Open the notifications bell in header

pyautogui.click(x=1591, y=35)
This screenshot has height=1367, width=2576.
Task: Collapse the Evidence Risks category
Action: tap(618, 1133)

- [SHORT EXERCISE] Pick out each line of the items that contains the word "bell", and copy those lines.

- [RESPONSE TO THIS EXERCISE]
Open the notifications bell in header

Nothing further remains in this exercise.